The only downside with The Lying Life of Adults is that they are making period pieces about the 1990s now, and that makes me feel really old
TV review: Tonnes of heart in The Bear and The Lying Life of Adults is absolutely brilliant

The lying life of adults is a powerful and singular portrait of Giovanna's transition from childhood to adolescence in the 1990s. 

Things are looking up. We just finished watching The Bear (Disney Plus), a high-octane comedy drama about life in the kitchen of a Chicago restaurant. It had tonnes of heart, good and bad, reminding me of The Sopranos.

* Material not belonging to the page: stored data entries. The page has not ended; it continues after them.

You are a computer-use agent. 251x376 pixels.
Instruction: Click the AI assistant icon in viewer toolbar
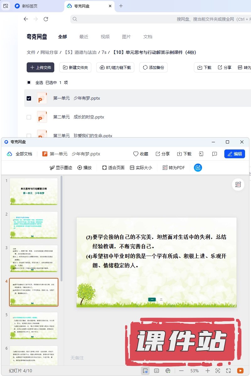coord(198,168)
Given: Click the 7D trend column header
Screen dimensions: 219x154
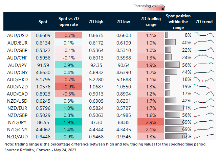Looking at the screenshot, I should pyautogui.click(x=204, y=22).
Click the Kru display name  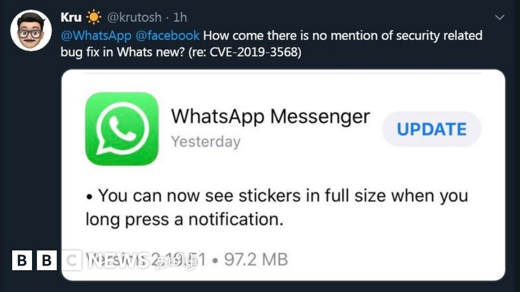point(71,17)
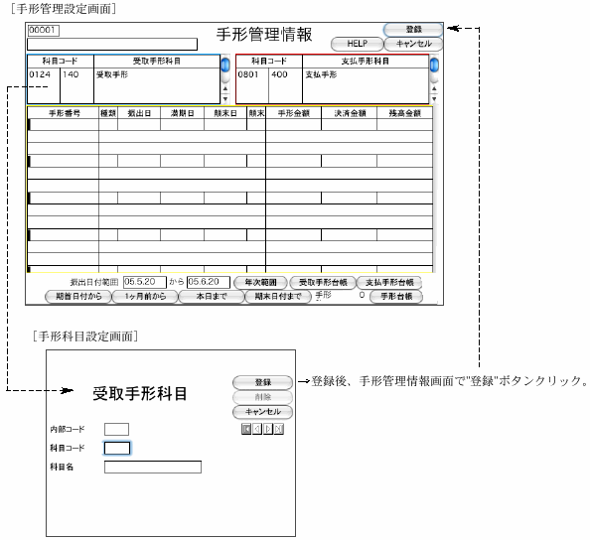Jump to last record in 受取手形科目 navigator

pos(279,429)
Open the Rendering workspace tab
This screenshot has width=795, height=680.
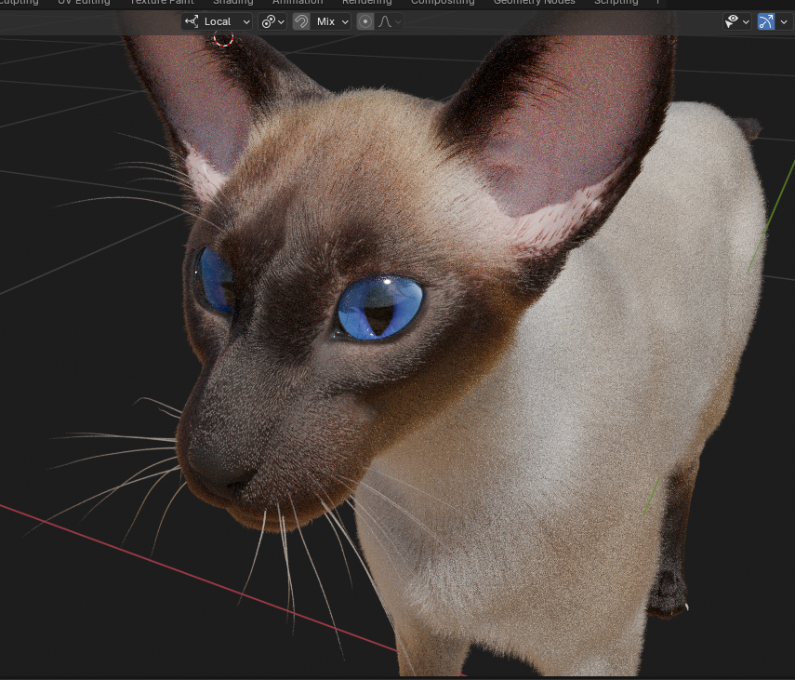coord(366,3)
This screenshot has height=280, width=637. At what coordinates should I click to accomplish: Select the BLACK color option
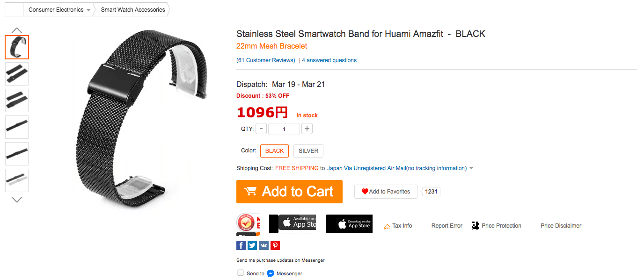coord(274,151)
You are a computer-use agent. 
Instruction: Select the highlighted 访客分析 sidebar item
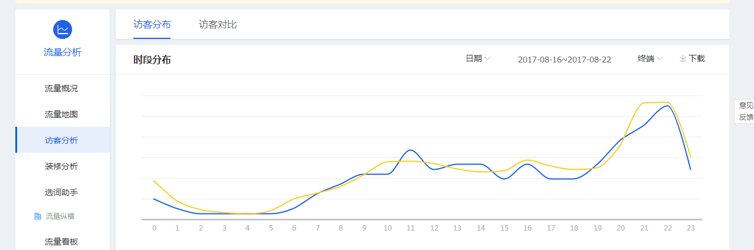61,140
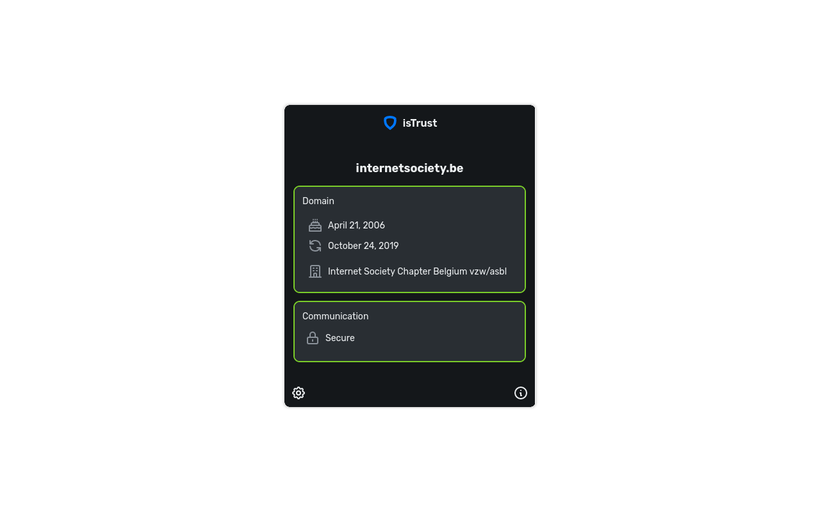Click the year 2019 in updated date

coord(388,246)
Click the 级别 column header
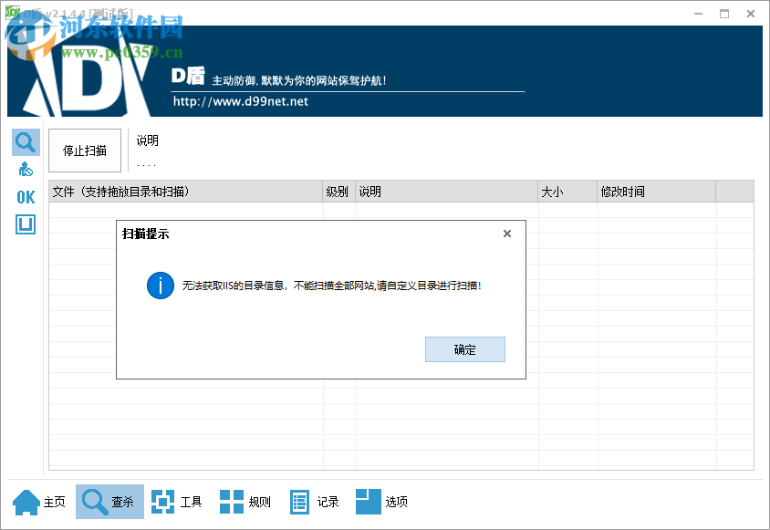 (x=338, y=192)
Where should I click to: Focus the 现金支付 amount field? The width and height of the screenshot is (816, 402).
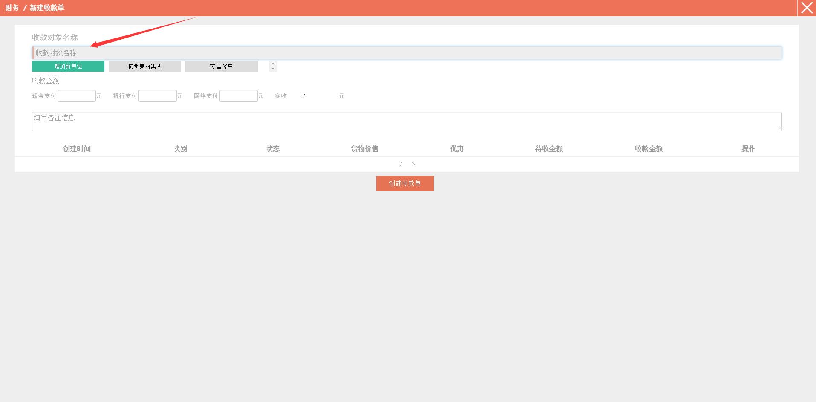click(77, 96)
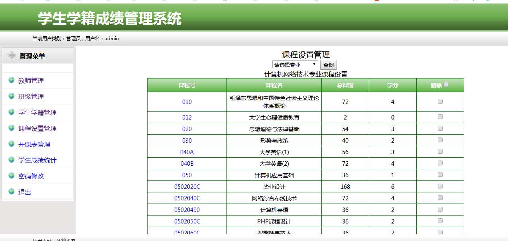The height and width of the screenshot is (241, 508).
Task: Open course number link 0502020C
Action: 187,187
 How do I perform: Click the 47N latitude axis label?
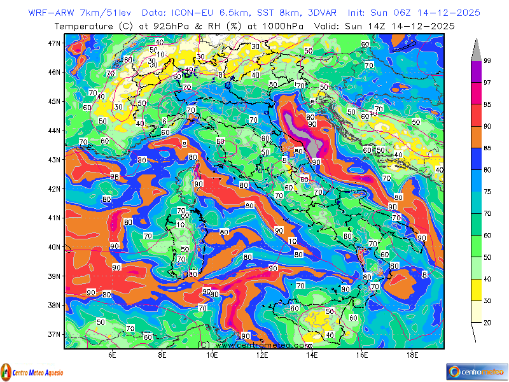click(54, 43)
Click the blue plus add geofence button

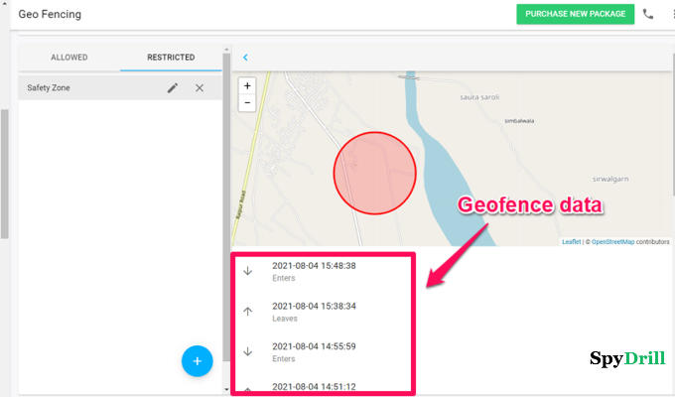click(x=197, y=360)
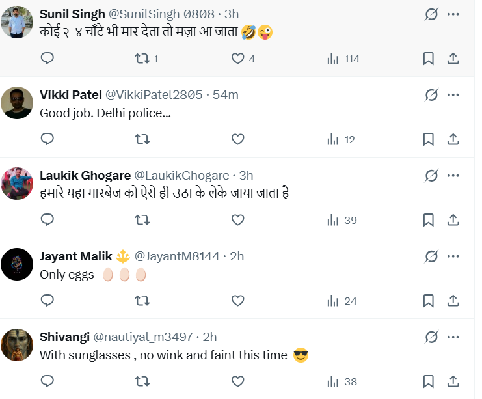Like Sunil Singh's tweet
The height and width of the screenshot is (399, 482).
(238, 59)
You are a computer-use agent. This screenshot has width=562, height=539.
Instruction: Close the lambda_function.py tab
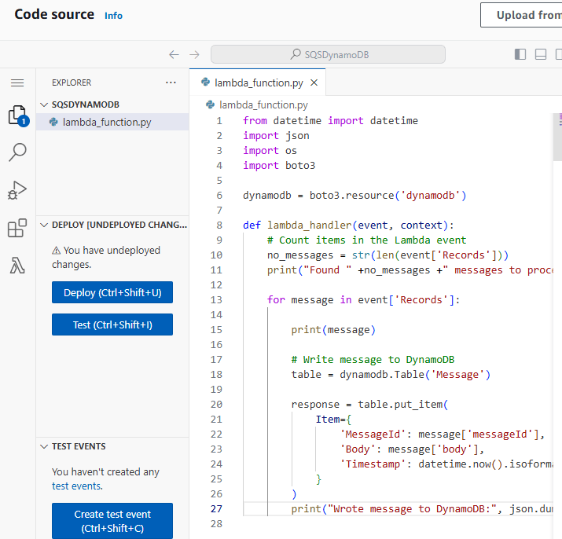click(314, 83)
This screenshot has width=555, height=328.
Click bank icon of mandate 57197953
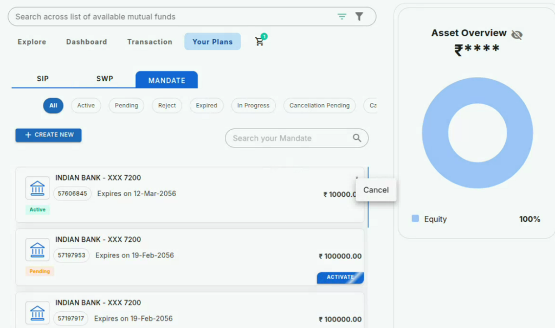coord(37,250)
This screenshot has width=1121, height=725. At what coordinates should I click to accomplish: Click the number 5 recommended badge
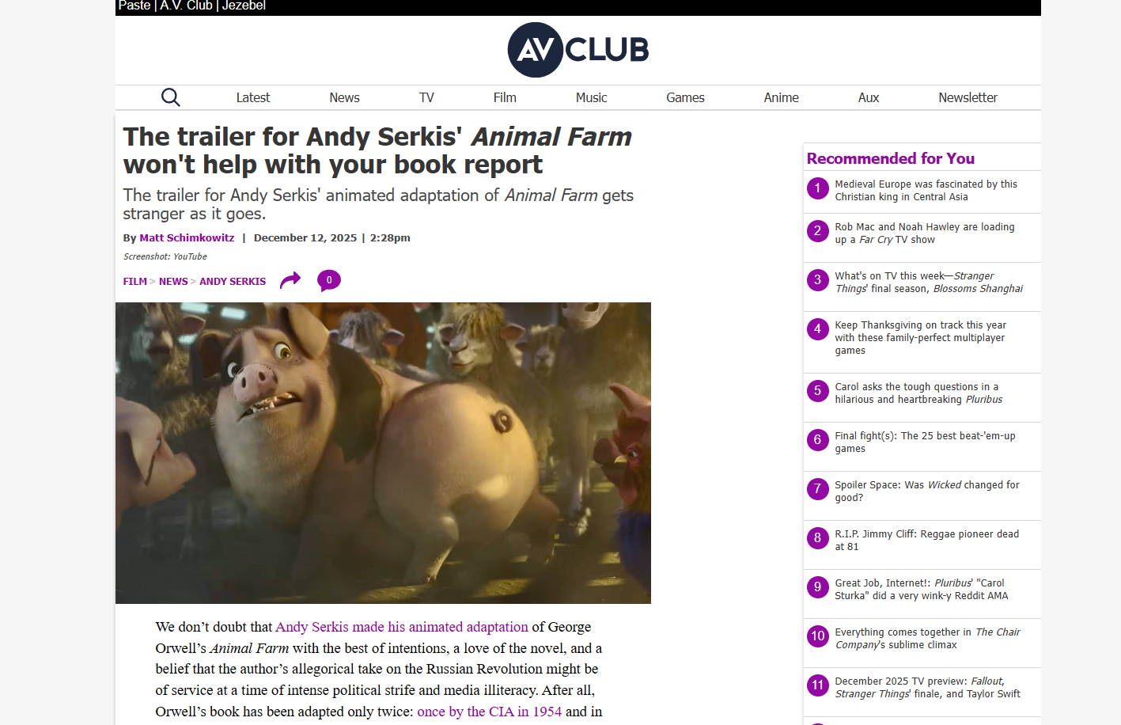click(817, 391)
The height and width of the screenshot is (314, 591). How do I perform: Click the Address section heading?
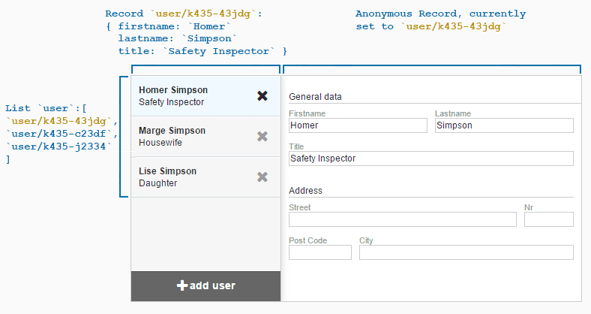[306, 191]
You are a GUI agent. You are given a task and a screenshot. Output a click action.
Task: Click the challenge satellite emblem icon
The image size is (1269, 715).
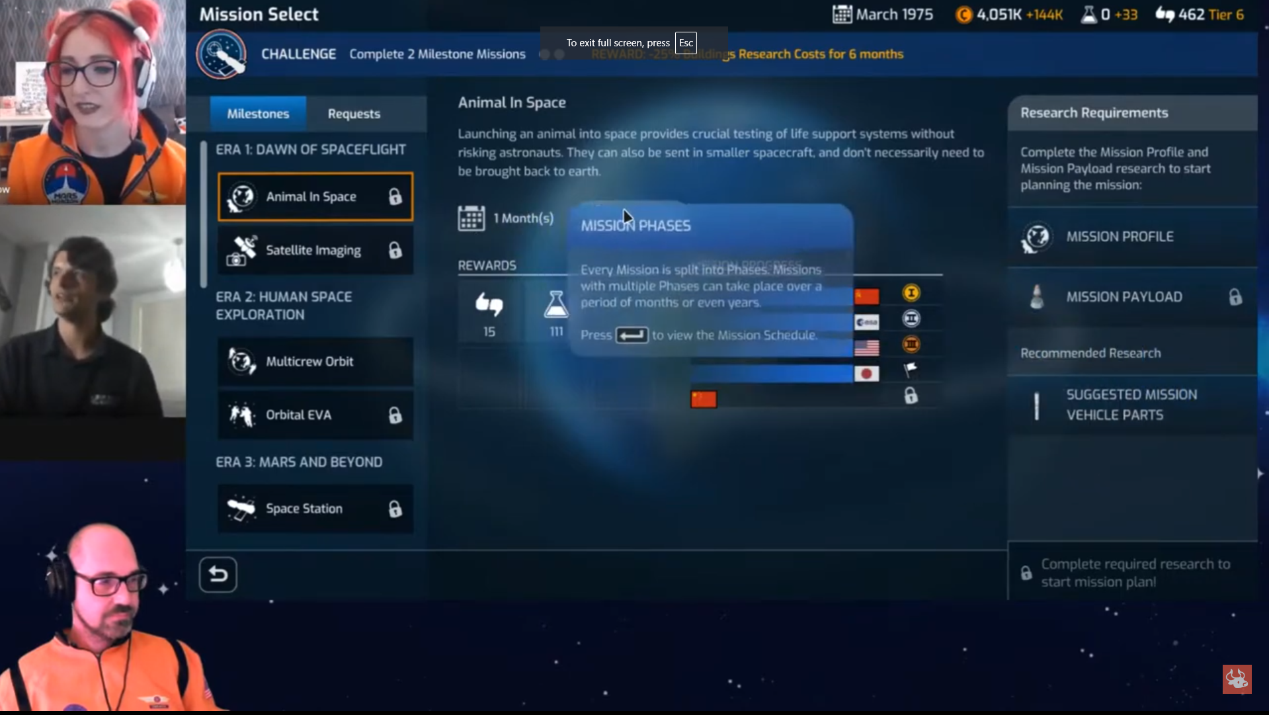(x=222, y=54)
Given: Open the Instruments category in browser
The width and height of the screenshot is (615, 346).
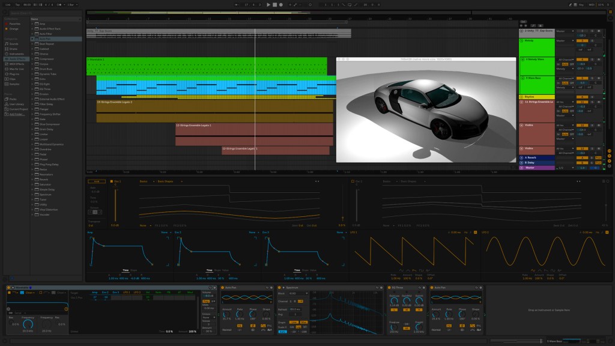Looking at the screenshot, I should point(16,54).
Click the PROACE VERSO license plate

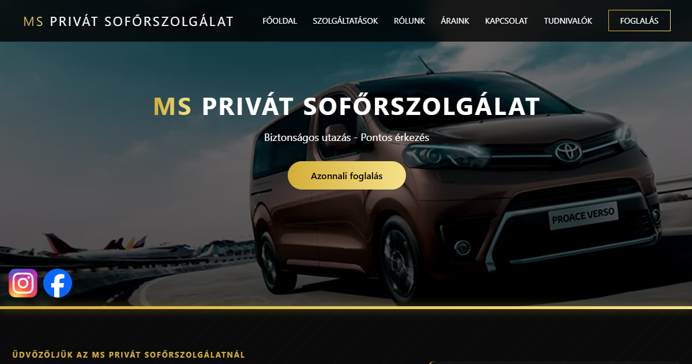[583, 216]
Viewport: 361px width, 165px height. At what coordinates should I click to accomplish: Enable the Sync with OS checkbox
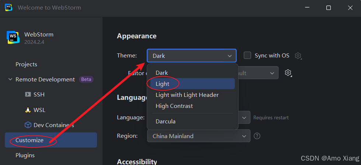(x=247, y=55)
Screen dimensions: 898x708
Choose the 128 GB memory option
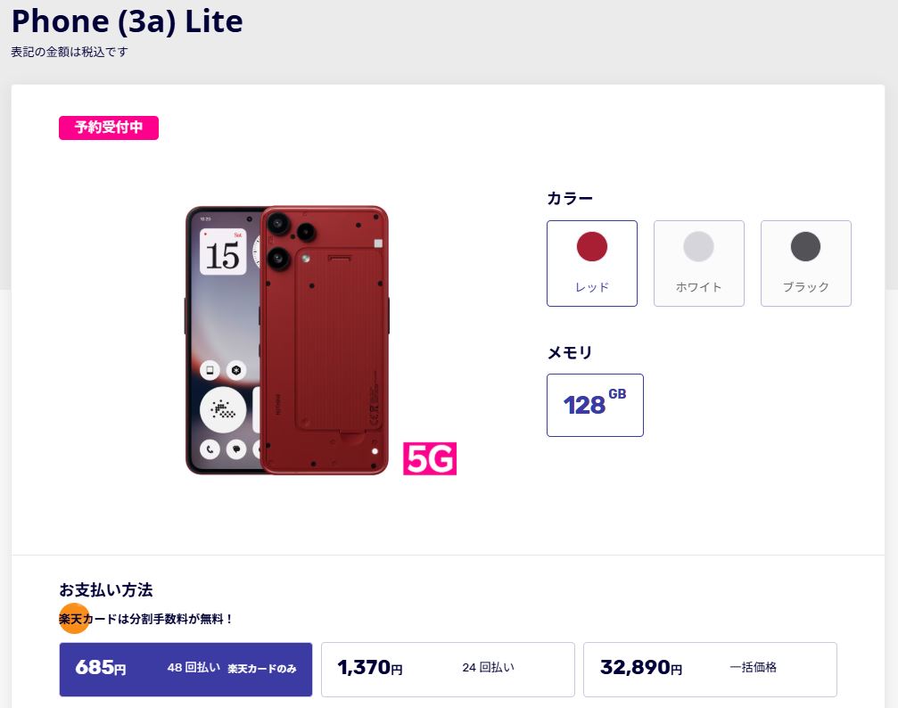(x=595, y=405)
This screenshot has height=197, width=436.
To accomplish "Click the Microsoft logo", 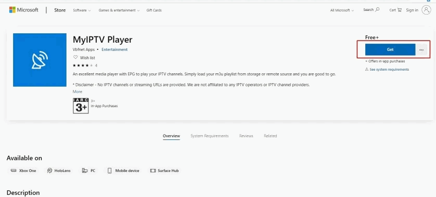I will pyautogui.click(x=23, y=10).
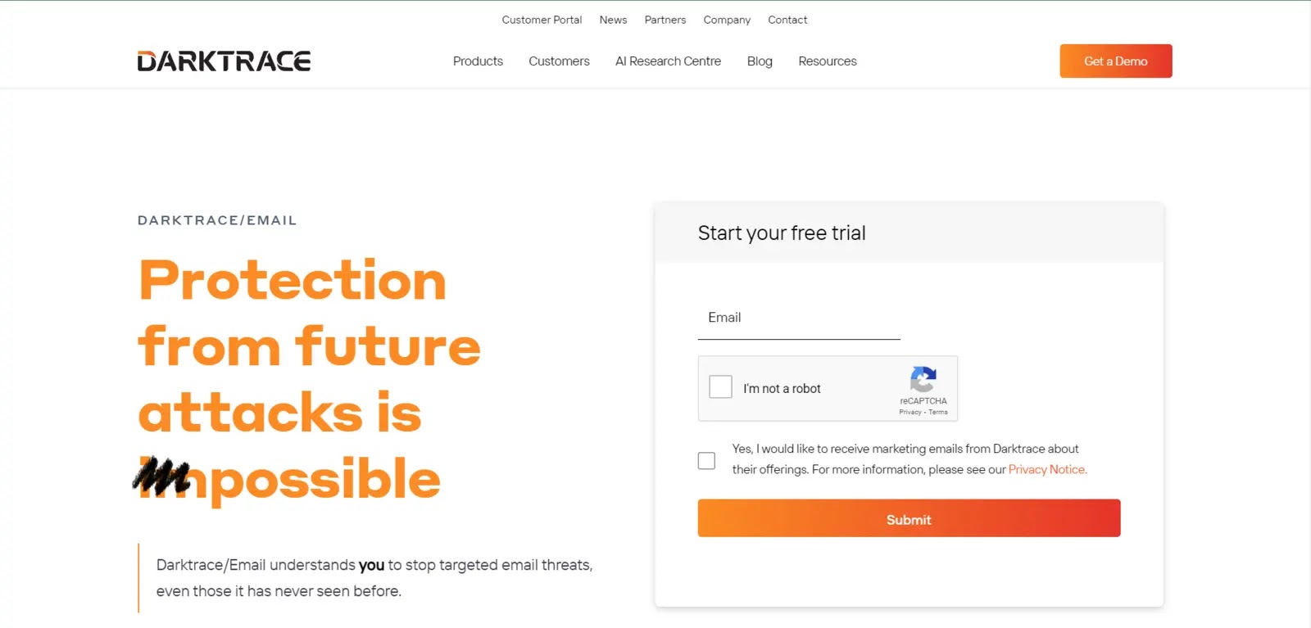Open the AI Research Centre page

(668, 61)
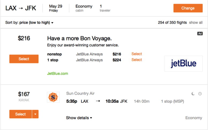The height and width of the screenshot is (130, 208).
Task: Open the sort by price dropdown
Action: [36, 23]
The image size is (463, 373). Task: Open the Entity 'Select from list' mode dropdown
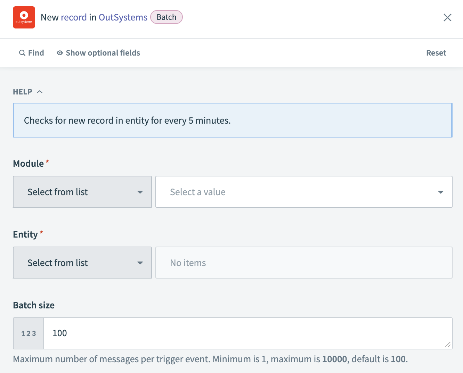82,263
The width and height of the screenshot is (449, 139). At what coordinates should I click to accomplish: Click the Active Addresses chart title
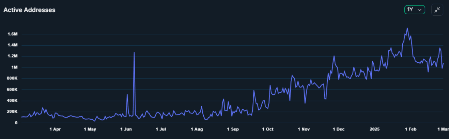click(x=29, y=10)
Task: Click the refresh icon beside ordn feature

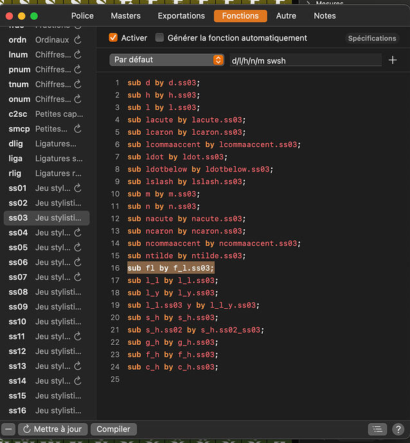Action: (78, 40)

Now we’re onto The Lying Lives of Adults (Netflix). This is a slower burn, watching the world through the eyes of 15-year-old Giovanna from the plush apartment she shares with her parents in 1990s Naples.

Nothing seems to be going on in the first episode, until you realise that everything is going on. Giovanna over-hears her father saying that she is starting to turn ugly, like his estranged sister Vittoria.

This hurts Giovanna and gives her a good reason to seek out her aunt. And so she leaves the stifling cocoon of her posh apartment and visits her aunt in the wrong part of town.

The aunt is funny and coarse and self-pitying, blaming her brother for wrecking her affair with a married neighbour. It’s an absolutely brilliant soap opera.

This is probably because it’s based on an Elena Ferrante novel, the writer of My Brilliant Friend. If you liked the Netflix drama based on that book, you’ll love this.

All the petty insecurities that make up a human being are on display here. Like The Bear, a lot of the action takes place in close-quarters, the apartment here instead of the kitchen in Chicago.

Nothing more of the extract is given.